Spider-Man: Across the Spider-Verse is unmistakably an art piece, with six different animation styles folded around each other to evoke layered worlds.
It’s also definitely a comic-book romp, adventurous and thrilling, joyful and thoughtful. None of those things make it less art.
The opening act of the movie makes it clear that it’s quite conscious of itself as art. The characters riot through the Guggeheim art museum, fighting a version of the Vulture who is a living sketch, literally made of paper and charcoal and in the style of a da Vinci drawing. They destroy famous works, like Balloon Dog by Jeff Koons, currently the most expensive piece of art ever sold by a living artist.
Recently in the real world, one of Koons’ balloon dog sculptures was broken by a visitor to an art fair who got too close. But Spider-Man wants you to get close.
“Just as art can be kept behind glass in museums and institutions, it can also be an accessible, dazzling spectacle on a movie screen that takes viewers on an emotional and action-packed journey across dimensions. And isn’t it way more fun that way?” reads a review posted by IGN.

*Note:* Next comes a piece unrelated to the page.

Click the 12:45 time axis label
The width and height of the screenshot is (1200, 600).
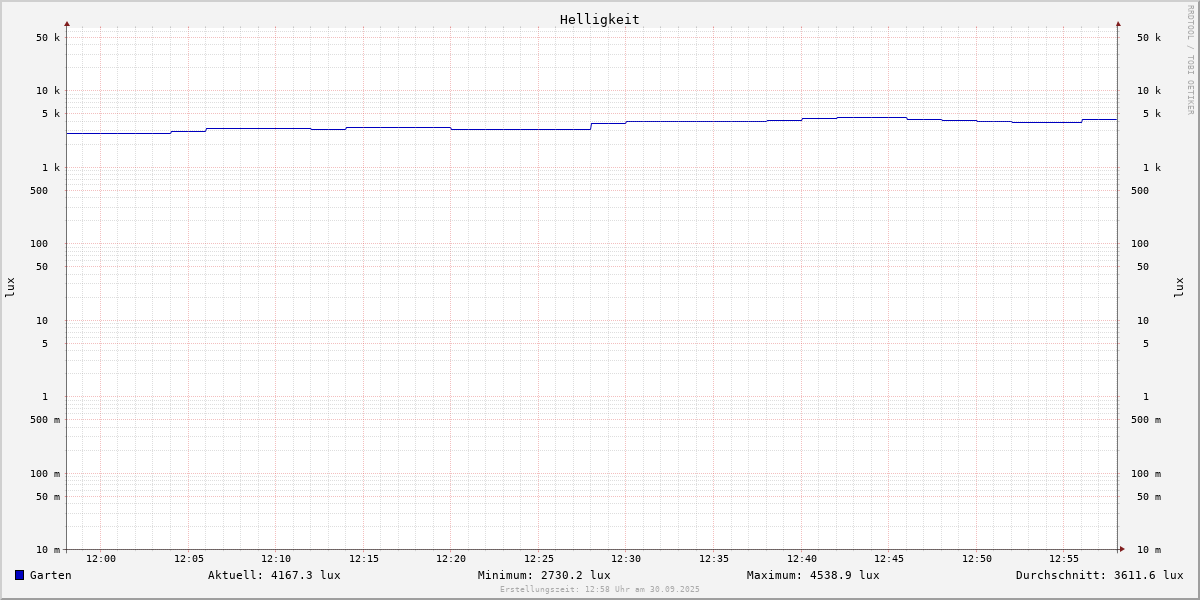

In Spider-Man: Into the Spider-Verse, different art styles evoke the different dimensions. There’s the India-influenced Mumbattan, in bold, ornamented colors. There’s Neuva York, in the stark, harsh styles of Syd Mead’s illustrations. Gwen’s world is pure emotion, animated in watercolor washes that bleed from mood to mood.
Moviemakers have been asking for animated films to be taken seriously as an art form since the genre debuted in the days of Thomas Edison.
“Animation is cinema,” said Guillermo del Toro last year, accepting his Oscar for the stop-motion film Pinocchio. Spider-Man: Across the Spider-Verse is pushing that claim with joy and fervor, and deserves to be set alongside any other cinematic masterpiece released this year.